Queenstown benefactors just keep giving


OPINION: Hearing sharebroker Sir Eion Edgar talk about his local projects makes you realise how enriched Queenstown is by people of his ilk.

Private tertiary institution Queenstown Resort College and the Winter Games wouldn’t exist without him.

Sure, QRC is a money-making venture, but one with significant benefit to the local and national tourism industry.

He’s also put his money where his mouth is to support the likes of the Queenstown Trails Trust and the remodelled Queenstown Memorial Centre.

Another knight, Arrowtown jewellery entrepreneur Sir Michael Hill, is very much in the same vein.

He’s hosted and sponsored major golf tournaments ever since opening his championship course in his backyard in 2007.

The televising of the NZ Open in March at his course, The Hills, and adjacent Millbrook Resort will provide tremendous promotion for this area.

Hill’s also opened The Hills for fundraisers, especially his beloved Cure Kids charity, and has aspirations to further develop the course as a sculptural park.

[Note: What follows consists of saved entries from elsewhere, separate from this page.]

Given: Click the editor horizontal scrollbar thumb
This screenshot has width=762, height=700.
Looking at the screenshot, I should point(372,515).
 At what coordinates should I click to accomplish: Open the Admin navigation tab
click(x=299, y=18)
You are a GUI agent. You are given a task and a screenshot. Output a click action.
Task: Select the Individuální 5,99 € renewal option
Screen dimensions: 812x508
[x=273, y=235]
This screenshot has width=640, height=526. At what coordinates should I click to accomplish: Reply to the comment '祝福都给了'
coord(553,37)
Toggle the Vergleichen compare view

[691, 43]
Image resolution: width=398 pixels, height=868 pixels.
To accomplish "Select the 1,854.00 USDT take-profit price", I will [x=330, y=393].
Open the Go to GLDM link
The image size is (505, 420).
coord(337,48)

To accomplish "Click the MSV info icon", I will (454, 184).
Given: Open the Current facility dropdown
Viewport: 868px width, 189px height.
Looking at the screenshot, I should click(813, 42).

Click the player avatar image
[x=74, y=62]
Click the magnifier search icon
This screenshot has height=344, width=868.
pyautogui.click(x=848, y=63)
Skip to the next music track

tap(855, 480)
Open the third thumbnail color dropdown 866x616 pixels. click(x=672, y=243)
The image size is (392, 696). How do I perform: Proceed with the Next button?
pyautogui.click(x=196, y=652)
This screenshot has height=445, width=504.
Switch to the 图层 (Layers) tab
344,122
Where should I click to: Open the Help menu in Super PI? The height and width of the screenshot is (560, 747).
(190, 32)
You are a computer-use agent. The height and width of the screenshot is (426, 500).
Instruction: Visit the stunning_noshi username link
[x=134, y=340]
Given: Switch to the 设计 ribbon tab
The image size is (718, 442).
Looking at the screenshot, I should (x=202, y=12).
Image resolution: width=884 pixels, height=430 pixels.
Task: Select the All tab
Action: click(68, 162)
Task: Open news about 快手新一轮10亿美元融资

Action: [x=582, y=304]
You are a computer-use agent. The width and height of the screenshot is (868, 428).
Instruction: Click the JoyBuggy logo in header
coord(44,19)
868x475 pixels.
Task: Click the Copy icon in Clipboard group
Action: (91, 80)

He’s also been a major patron of the arts through hosting a biennial international violin competition in Queenstown and Auckland – stand by for the next one in June.

Edgar and Hill now face big-league competition in the philanthropic stakes from American couple Debbi and Paul Brainerd.

The couple, who own property near Glenorchy, are redeveloping the township’s holiday park and ploughing profits back into a community trust.

Desktop publishing pioneer Paul and Debbi have already established their philanthropic cred through environmental and social projects in America’s Pacific Northwest.

Another amazing local benefactor is the Peter Wilding Estate.

Formed after the death of the Lake Hayes farmer/developer, it’s made substantial bequests to the Wakatipu High School Foundation, Queenstown Trails Trust, Queenstown Memorial Centre redevelopment and the Wakatipu Rowing Club.

Early this month, this newspaper recognised another big benefactor, Jeff Turner, who died at Christmas.

He was a driving force behind setting up the Cure Kids charity, among other community contributions.

Another business heavyweight who’s heavily supported the community is Jim Boult, who was recognised in the New Year’s honours list.

Eight years ago, local developer John Martin got the community out of a hole in a novel gesture.

Arrowtowners were upset at their town’s famous miners’ cottages slipping into disrepair.

So Martin snaffled them off their owner, the late Eamon Cleary, for $1.9 million, and on-sold them to the local council at no extra cost.

But the most novel benefactor must be the anonymous one who keeps commissioning sculptures for the Kelvin Peninsula walkway.

So far there’ve been wild goats, a ‘static kinetic sculpture’ and a ‘tree spirit’.

But wait, there’s more – the benefactor apparently has consent to donate another six sculptures on the walkway.